Thomas Tuchel’s tinkering gives Chelsea and Mendy some brief respite

Ian Watson
Chelsea manager Thomas Tuchel watches his side face West Ham.

Thomas Tuchel will be glad of a helping hand from VAR but Chelsea’s derby victory over West Ham at Stamford Bridge posed more questions for the Blues boss…

 

Coming from behind to win a London derby should be enough to put a beaming smile on anyone’s face. But it is hard to envisage Thomas Tuchel’s mood being greatly enhanced by Chelsea’s triumph over West Ham.

The Blues boss has cut an unhappy figure of late, which is hardly surprising given the fragility of his team.

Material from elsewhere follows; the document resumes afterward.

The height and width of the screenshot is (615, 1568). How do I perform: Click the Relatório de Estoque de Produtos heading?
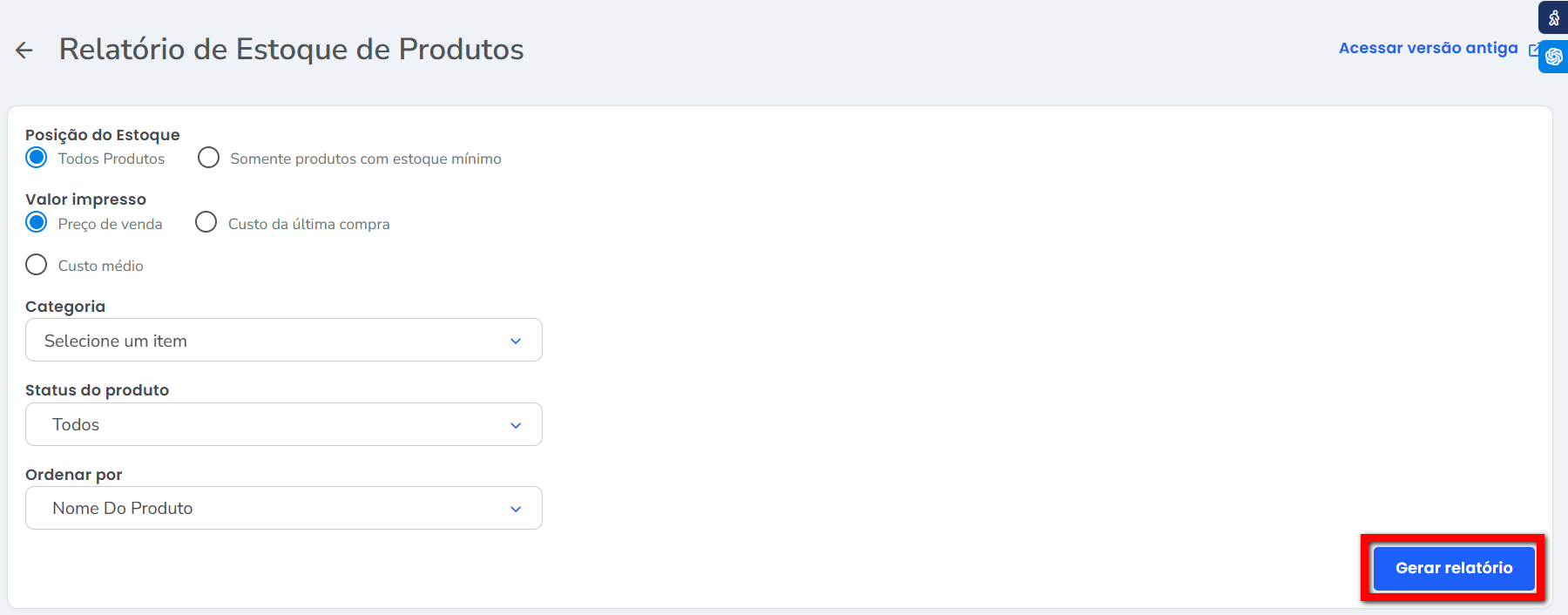click(x=291, y=50)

Todd Boehly has done his best to cheer the German by spending more money than any other owner in Europe this summer, but still Tuchel seems to recognise that his side are short even to retain their status in the top four, let alone consider closing the gap on those above them.

Tuchel’s concerns won’t be allayed by a 2-1 victory over David Moyes’ Hammers, who will head back across London justifiably indignant at a late decision to deprive them of a point.

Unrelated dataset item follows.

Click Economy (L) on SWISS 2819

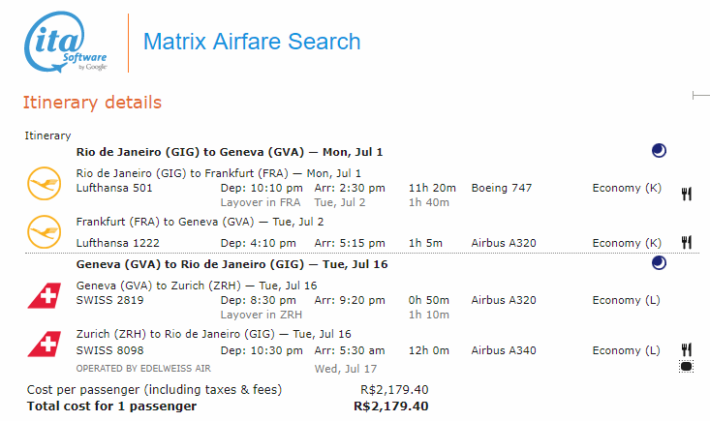[x=626, y=301]
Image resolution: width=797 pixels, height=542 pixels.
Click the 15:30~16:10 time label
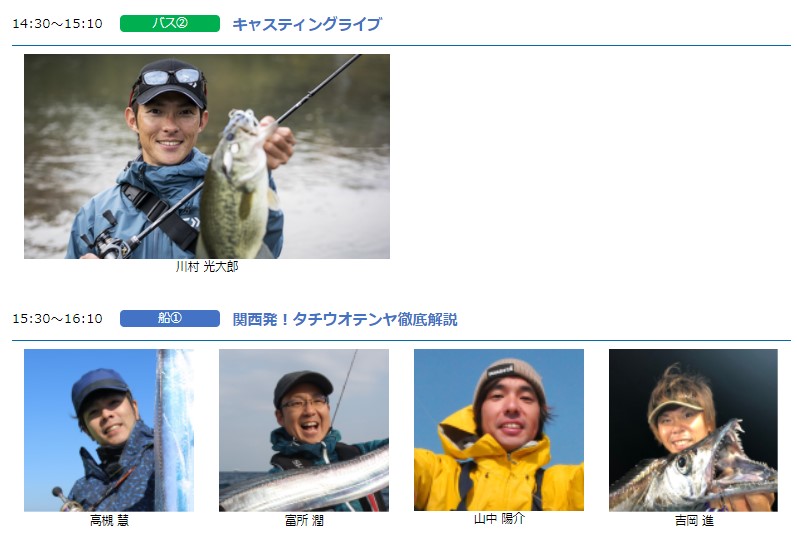(x=57, y=319)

That was all West Ham came for if the first half was any indication. The visitors sat in a low block and waited for Chelsea to break them down, apparently confident in their hosts’ inability to do so.


16 Conclusions as the Goalkeepers Union wins the Merseyside derby


That belief was not misplaced. Chelsea had 70 per cent of the possession in the first half – and not far short of the same again after the break – but mustered not a shot on target. The Blues’ sluggishness played squarely into the Hammers’ hands.

Chelsea fans can squabble over who they hold responsible for that. The midfielders? Conor Gallagher was forgiven by Tuchel after his brain fart last weekend left his team-mates a man light for more than two-thirds of the game against Leicester. And the player widely expected to be moved on before the transfer deadline was teamed up with another yet to convince the manager that he can be trusted regularly, Ruben Loftus-Cheek, as well as Mateo Kovacic, who seems to miss N’Golo Kante’s presence more with each passing week.

Gallagher’s energy and Loftus-Cheek’s penetration didn’t cut it. The English pair might point to the forwards and a lack of viable options ahead of them, with Christian Pulisic especially anonymous on a rare start offered as an audition more than a demonstration of faith.

Tuchel stuck it out for an hour before hooking Gallagher for Armando Broja, who has done enough in cameos to earn an opportunity, especially while the alternatives are flailing. But West Ham’s opener forced further changes. Michail Antonio’s tap-in and the lead up to it offered the Blues boss no reassurance that his side had taken heed of his warning that they are ‘not hard to beat’ right now, which will remain true for as long as Mendy’s jitter’s continue, regardless of however many £60million centre-backs Tuchel puts in front of the under-performing keeper.

Those changes, most notably Ben Chilwell’s introduction, sparked Chelsea. The wing-back drove forward to score from close range inside four minutes of his arrival before teaming up with Broja to set up another sub, Kai Havertz to grab an 88th-minute winner. Which it ought not to have been.

Moyes called the decision to disallow a 90th-minute leveller from Maxwel Cornet a ‘scandalous, absolutely rotten decision’ and it’s hard to argue, try as Tuchel and the more radical faction of the Goalkeepers Union might.  Cornet’s equaliser was a proportionate punishment for another piece of poor keeping from Mendy who, rather than claim the ball in a 60-40 with Jarrod Bowen, chose to parry pathetically back into play. When the keeper felt the brush of Bowen’s boot, he stayed down, in Antonio’s words, ‘like he had been shot’.

West Ham manager David Moyes angrily complains to referee Andy Madley

Chelsea will point to the lack of VAR intervention in Spurs’ late leveller at Stamford Bridge and feel they deserved a break, which highlights once again the subjectivity that blights the entire process on another dreadful weekend for the officials in the Stockley Park cupboard and those they are mic’d up to.

Regardless, it was a huge reprieve for Mendy and the Chelsea defenders who put their keeper in the position to make another mistake. Their punishment will come over the coming days when they have to duck and dodge the wrath of a manager presumably still thoroughly miffed at his players’ struggles – or unwillingness – to meet his demands.